Au Paraguay, les écrivains, les peintres, les
musiciens, les cinéastes se comptent sur les
doigts de la main et peuvent difficilement travailler.
Malgré cela, le pays change avec rapidité.
Il vit une période charnière et sera
métamorphosé d'ici quelques années.
Il est assez extraordinaire d'assister à un
tel bouleversement, de le mesurer presque à
vue. Les Paraguayens, malgré le paradoxe des
dernières élections, ont soif de changement.
J'ai continuellement ressenti chez eux un violent
désir d'ouverture, de culture, de connaissances,
et pour ma part, l'incroyable sensation d'être
utile à quelque chose.
L'écriture et le voyage
Pendant tout mon séjour, je n'ai cessé
d'écrire. Je ne connaissais rien à l'Amérique
latine. Je ne la connais toujours pas tant le Paraguay
est un pays à part. Mais entre le pays et moi
se sont établies des correspondances intimes.
Cette bourse d'écriture m'a permis d'approcher
un pays suffisamment longtemps pour que se créent,
entre lui et moi, des liens profonds. Il est rare
de pouvoir se consacrer plusieurs mois à l'écoute
d'un pays, rare d'en avoir les possibilités
financières. La découverte du Paraguay
a été une magnifique opportunité
pour mon travail. Mes pièces de théâtre
se proposent toujours de montrer des comportements
humains dans un contexte social problématique.

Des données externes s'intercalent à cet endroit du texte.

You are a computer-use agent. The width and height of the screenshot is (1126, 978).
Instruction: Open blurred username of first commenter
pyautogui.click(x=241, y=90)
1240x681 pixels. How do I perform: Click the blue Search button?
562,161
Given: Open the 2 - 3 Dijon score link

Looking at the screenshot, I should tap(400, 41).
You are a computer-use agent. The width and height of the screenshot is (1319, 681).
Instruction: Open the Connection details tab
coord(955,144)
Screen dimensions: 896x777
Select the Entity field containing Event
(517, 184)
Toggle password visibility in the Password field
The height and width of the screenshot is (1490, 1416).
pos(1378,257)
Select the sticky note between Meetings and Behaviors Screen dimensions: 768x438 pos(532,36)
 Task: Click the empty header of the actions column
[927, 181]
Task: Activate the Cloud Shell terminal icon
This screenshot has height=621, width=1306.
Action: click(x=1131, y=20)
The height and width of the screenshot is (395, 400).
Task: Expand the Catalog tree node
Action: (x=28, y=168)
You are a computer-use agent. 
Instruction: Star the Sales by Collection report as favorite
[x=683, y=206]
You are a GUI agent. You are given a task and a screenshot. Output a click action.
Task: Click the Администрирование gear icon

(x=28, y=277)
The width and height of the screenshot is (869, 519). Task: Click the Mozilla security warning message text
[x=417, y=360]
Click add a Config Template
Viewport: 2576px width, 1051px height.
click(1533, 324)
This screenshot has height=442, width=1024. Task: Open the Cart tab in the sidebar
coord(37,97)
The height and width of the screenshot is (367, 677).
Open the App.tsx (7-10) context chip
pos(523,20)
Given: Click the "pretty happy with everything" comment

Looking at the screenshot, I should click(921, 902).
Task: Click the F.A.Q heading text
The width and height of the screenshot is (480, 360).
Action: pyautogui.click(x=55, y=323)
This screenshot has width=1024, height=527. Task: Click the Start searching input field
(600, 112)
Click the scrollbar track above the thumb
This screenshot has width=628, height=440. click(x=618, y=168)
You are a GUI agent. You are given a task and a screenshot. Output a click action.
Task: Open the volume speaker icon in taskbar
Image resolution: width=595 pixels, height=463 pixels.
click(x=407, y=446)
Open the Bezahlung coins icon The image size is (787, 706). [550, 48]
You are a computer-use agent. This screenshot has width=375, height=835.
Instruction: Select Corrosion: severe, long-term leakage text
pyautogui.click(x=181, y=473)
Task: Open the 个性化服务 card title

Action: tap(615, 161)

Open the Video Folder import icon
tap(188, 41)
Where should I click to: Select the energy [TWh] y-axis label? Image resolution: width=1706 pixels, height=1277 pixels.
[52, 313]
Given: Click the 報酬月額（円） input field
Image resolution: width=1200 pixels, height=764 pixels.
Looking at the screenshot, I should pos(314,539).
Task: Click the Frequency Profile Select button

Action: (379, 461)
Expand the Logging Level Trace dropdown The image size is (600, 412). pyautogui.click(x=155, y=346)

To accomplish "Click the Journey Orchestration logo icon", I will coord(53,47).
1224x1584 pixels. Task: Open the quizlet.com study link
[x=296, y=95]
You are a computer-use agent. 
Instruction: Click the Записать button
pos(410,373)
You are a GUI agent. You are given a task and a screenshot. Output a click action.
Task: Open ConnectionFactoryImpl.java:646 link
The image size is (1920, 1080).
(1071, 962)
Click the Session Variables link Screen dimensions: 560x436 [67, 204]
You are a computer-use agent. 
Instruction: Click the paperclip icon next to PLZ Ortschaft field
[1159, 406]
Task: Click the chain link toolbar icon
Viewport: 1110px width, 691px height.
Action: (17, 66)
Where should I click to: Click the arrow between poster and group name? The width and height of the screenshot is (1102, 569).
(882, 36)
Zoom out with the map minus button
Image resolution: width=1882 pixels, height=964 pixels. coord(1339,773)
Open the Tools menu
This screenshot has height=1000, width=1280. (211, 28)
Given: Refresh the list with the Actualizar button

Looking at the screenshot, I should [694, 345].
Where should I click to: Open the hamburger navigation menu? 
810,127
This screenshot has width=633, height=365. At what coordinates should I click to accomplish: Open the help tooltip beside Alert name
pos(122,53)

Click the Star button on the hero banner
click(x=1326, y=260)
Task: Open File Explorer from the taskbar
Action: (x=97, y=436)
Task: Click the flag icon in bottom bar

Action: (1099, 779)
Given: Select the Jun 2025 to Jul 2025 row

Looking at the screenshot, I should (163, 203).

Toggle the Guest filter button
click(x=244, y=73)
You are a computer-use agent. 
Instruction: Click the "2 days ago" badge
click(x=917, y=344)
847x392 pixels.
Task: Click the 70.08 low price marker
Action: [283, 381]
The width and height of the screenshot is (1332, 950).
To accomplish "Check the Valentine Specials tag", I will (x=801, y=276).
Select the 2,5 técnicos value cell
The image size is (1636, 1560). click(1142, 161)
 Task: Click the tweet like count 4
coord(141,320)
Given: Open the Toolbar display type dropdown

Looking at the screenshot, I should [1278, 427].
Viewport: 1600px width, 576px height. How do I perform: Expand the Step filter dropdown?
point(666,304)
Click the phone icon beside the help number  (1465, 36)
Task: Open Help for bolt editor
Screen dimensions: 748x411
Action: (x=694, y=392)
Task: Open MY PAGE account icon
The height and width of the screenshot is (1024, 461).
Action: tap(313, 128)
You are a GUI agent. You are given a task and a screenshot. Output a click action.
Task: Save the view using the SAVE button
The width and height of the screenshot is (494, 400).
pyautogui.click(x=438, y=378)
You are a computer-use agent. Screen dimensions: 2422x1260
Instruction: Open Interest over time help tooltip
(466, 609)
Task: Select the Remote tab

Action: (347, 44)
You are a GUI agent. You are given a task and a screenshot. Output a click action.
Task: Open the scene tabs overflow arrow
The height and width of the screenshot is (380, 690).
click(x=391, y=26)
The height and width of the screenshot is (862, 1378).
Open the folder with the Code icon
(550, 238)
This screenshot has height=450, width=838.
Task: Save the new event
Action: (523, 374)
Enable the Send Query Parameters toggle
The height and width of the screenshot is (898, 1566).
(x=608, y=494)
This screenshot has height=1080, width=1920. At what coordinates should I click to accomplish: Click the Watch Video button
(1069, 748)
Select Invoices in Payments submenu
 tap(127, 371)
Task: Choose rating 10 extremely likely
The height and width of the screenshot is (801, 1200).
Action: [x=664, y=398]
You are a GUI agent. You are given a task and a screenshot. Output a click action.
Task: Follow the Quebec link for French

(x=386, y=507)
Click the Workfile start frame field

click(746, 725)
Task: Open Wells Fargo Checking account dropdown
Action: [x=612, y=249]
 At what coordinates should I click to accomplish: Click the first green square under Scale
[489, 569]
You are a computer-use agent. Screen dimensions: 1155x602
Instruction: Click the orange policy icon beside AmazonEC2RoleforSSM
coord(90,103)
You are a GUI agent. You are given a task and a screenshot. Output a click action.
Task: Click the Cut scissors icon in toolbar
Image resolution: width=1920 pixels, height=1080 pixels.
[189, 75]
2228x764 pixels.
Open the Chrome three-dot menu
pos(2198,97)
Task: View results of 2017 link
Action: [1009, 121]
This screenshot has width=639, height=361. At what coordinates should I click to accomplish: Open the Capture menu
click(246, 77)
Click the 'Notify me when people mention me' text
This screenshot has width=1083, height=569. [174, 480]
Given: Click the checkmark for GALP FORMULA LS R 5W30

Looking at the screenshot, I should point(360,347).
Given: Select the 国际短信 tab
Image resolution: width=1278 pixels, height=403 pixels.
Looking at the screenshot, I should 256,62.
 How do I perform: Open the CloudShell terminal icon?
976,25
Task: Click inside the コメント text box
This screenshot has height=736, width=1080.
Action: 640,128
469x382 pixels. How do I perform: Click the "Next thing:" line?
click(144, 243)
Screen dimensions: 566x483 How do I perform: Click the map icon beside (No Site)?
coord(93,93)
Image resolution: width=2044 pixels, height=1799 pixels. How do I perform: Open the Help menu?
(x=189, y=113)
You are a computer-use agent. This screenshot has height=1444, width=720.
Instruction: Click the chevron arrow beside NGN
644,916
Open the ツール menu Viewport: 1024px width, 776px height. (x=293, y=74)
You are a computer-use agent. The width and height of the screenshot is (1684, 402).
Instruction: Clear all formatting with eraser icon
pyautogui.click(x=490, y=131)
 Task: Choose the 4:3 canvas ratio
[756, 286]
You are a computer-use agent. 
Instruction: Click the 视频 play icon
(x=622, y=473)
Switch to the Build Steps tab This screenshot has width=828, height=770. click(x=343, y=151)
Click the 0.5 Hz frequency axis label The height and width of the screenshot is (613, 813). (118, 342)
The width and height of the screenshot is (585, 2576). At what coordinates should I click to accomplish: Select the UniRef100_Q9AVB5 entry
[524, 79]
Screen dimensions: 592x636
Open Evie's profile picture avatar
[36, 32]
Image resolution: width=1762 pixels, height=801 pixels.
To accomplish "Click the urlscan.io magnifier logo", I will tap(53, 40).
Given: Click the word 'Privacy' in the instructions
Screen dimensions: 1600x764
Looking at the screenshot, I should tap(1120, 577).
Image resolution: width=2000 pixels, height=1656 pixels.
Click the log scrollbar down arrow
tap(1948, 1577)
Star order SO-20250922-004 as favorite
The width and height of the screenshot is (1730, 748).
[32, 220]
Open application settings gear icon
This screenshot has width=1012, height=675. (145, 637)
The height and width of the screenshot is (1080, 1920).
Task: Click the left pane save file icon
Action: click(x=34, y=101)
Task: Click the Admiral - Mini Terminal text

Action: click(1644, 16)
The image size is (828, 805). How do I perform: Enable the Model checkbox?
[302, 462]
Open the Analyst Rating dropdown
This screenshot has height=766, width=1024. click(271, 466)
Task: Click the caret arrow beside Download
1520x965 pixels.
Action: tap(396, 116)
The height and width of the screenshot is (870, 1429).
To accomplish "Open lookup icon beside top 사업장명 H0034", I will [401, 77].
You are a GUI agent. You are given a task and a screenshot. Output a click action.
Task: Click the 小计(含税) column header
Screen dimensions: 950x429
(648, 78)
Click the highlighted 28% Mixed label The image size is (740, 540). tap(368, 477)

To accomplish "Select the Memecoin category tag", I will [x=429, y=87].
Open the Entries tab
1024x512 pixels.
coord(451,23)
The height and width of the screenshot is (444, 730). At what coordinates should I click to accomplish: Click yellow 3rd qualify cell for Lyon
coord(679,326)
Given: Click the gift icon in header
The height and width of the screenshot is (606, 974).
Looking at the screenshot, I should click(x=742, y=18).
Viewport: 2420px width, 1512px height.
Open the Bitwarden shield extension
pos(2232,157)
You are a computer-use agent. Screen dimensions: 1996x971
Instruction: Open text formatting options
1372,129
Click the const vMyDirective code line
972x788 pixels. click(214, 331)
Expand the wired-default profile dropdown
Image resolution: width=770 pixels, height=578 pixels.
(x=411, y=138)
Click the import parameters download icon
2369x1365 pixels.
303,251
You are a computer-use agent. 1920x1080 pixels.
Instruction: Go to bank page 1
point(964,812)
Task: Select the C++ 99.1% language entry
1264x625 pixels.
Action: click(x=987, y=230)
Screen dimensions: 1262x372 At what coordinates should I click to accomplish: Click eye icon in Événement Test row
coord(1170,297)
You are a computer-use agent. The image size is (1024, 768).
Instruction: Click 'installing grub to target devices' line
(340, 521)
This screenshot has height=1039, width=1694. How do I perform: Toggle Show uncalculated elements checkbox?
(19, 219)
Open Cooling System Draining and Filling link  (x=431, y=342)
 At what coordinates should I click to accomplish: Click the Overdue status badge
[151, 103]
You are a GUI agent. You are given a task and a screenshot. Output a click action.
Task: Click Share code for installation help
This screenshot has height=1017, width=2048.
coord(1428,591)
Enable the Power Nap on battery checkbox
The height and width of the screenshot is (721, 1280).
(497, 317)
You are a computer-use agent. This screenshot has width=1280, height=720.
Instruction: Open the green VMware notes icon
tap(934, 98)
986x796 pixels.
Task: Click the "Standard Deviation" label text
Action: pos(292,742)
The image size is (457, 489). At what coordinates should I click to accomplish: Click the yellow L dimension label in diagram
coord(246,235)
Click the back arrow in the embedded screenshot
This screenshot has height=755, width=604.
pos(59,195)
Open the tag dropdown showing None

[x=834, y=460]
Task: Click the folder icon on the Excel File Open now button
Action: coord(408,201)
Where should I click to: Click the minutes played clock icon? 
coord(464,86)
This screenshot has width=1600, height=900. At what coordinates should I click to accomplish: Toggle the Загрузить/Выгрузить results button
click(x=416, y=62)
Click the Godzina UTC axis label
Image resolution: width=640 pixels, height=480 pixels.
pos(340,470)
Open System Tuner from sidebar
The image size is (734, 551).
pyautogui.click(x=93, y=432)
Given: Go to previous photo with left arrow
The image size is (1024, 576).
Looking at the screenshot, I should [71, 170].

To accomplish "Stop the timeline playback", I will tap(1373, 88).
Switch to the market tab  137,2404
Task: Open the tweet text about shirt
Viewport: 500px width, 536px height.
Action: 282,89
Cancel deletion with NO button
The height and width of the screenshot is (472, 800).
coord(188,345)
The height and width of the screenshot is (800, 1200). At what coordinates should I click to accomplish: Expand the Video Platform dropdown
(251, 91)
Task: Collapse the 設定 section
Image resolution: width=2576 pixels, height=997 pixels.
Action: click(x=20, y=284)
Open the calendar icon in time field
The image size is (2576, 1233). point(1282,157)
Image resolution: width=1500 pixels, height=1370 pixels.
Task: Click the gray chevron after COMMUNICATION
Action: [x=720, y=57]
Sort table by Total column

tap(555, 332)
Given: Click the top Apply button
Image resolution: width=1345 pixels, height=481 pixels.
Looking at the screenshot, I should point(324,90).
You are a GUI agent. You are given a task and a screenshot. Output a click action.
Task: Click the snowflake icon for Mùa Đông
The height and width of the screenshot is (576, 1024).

Il s'agit généralement de comédies,
mais j'essaie à chaque fois, avec plus ou moins
de bonheur, de soulever les questions de l'homme dans
son environnement social. Pour cette raison, le Paraguay
fut aussi un fantastique laboratoire d'observation.
Je n'ai pas fini de mesurer les effets de ce séjour
sur mon travail. Ce voyage a changé ma façon
de voir le monde.
Je ne peux terminer sans remercier chaleureusement
Daniel Lefort et Jean-François Guéganno,
respectivement attaché culturel et directeur
de l'Alliance française, qui m'ont aidé
de toutes les façons possibles durant tout
mon séjour au Paraguay. J'ai constamment pu
ressentir leur présence attentive lors de la
réalisation de ce projet. Ils ont activement
participé à son succès.
Une édition des textes issus de l'atelier d'écriture
a été réalisée avec le
soutien financier de l'ambassade. Il s'agit d'un document
très important, tant pour la reconnaissance
d'auteurs en devenir, si nécessaire ici, que
pour concrétiser d'une manière forte
l'échange entre nos deux pays.
J'ai commencé au Paraguay l'écriture
d'une pièce : Vidal Zarate, l'histoire
d'un voleur de la Chacarita. Un film sur l'expérience
a été tourné, principalement
sur la période des répétitions.
Il montre bien ce qui s'est passé. J'ai traduit
les textes de l'atelier. J'en ai sélectionné
un certain nombre. Ils ont ouvert le festival de la
Mousson d'été 1998, consacré
cette année-là à l'Amérique
latine. La très rare parole du Paraguay s'est
fait entendre à cette occasion. La venue disparate
d'hommes de théâtre ne suffit pas à
créer une dynamique en soi. Une telle expérience
ne peut porter ses fruits que dans la durée.